Ontario spent hundreds of millions but no mag lev vehicle ever carried a passenger in Ontar-ar-ario, the way we sang about the province in the Bobby Gimby folk anthem made famous at Expo. The big problem was that it couldn't go around a curve because then the space changed for the power pickup.
mericas(Strange when you consider the teething problems of new train technology. The Rapido, the train that was supposed to revolutionize trains in North  America, couldn't keep the passengers warm in winter, which was a considerable problem when you consider our 10 months of winter and two months of bad skiing.)
Queen's Park sold some transit bits of new people carriers  to Vancouver and Seattle and managed to lose more millions in the process. And then, thank heavens, it went out of the business and restricted itself to endless arguments about new subways in Toronto.
Decades later. since the world also started dreaming about the advantages of magnetic levitation if it really could be made to work, there was actually a stub of a mag-lev system running to the Shanghai Airport. And now we have train speed records being set in Japan.
But let me issue a warning, folks! IT WAS ON A TEST TRACK!!!
Yes, the hot dream of train experts is still not quite here as a regular train service. And so, the grandiose Conservative announcements  of 1972 still have not been fulfilled with regular mag lev service over any distance longer than a midway ride.
It might seem a long time but, after all, this was a political promise, and they take a very long time to come true in Canada, and never, it seems, in the United States where failed process is still their most important product.
I write as  someone who wanted it to work, even though the transportation engineers working for Queen's Park would say I had a funny way of showing my support. It was just they fibbed about every tiny success.

1 comment:

Unknown said...

Mr. Downing,

Interesting rundown of Canadian transport technology history, but there are two points that should be corrected.

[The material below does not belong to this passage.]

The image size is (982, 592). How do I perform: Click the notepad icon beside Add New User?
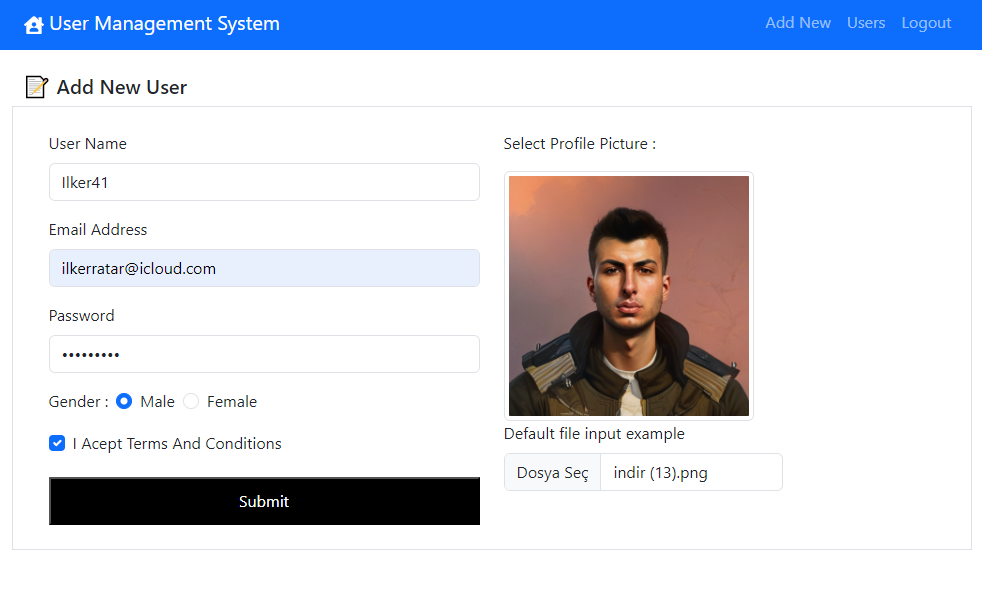(x=36, y=87)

First, there is a so-called “stub of a maglev system” that’s been running in China for the past ten years, but it’s to the Shanghai Airport, not one in Beijing.

And second, impressive train speed records are indeed being set in Japan on what has been characterized as an experimental track -- which it was for many years -- but construction has already begun to lengthen it into an initial segment of the Tokyo-to-Nagoya commercial line that’s set to open in 2027. So while the hot dream of train experts is still not quite here, your warning is misplaced.